Sinopsis resminya mendeskripsikan Ray sebagai pria berusia 60 tahun. Walau mengenakan riasan guna menambah kerut wajah serta uban, Arifin, dengan postur tegapnya, masih tampak jauh lebih muda. Setidaknya pemilihan Bio One sebagai Ray muda patut dipuji. Mereka punya kemiripan, dan Bio tidak mengecewakan sebagai remaja bermasalah. Ya, sebelum Ray menjadi pemilik perusahaan sukses, masa mudanya tidak berlangsung mulus. Dia dikenal sebagai biang onar dan mesti berpindah dari satu rumah ke rumah lain, bahkan terlibat kriminalitas.

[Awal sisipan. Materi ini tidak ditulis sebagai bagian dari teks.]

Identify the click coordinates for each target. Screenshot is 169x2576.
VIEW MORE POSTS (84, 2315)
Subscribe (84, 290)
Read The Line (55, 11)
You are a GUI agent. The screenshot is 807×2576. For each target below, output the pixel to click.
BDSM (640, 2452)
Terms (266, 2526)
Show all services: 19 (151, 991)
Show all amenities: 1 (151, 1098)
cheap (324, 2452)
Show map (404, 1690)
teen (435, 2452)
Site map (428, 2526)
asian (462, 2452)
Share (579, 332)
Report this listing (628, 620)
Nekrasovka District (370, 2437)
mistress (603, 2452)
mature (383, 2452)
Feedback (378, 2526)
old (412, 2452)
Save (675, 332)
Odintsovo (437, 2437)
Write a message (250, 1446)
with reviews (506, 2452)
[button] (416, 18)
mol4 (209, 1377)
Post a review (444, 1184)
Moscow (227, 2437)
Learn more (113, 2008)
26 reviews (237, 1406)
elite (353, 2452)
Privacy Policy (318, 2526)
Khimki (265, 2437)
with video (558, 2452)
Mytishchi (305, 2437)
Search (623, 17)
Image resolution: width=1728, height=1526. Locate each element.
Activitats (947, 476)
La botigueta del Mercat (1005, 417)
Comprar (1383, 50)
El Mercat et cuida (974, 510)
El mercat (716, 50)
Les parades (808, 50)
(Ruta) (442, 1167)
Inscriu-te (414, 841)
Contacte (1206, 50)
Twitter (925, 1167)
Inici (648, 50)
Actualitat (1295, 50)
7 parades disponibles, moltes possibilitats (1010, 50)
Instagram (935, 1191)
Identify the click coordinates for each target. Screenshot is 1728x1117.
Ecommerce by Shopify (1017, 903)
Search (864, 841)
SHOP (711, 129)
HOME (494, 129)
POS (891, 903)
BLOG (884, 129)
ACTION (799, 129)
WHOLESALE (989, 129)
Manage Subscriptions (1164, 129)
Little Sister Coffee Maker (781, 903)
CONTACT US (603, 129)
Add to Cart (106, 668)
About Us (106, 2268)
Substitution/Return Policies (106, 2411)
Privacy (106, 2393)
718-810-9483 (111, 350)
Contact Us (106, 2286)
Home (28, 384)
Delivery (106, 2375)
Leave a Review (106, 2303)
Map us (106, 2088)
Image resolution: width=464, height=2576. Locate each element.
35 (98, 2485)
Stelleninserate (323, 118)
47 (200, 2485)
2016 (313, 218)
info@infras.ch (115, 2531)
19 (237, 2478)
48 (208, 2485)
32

Dari lima pertanyaan Ray, film ini menelusuri dua di antaranya, yang berarti, kita diajak mengunjungi dua babak dalam hidup sang protagonist. Pertama di panti asuhan tempat ia kerap jadi korban kekerasan oleh bapak pengurus panti (Egi Fedly), kedua di rumah penampungan bernama “Rumah Kita” yang dikelola Bang Ape (Ariyo Wahab), di mana Ray menjalin persahabatan dengan anak-anak lain.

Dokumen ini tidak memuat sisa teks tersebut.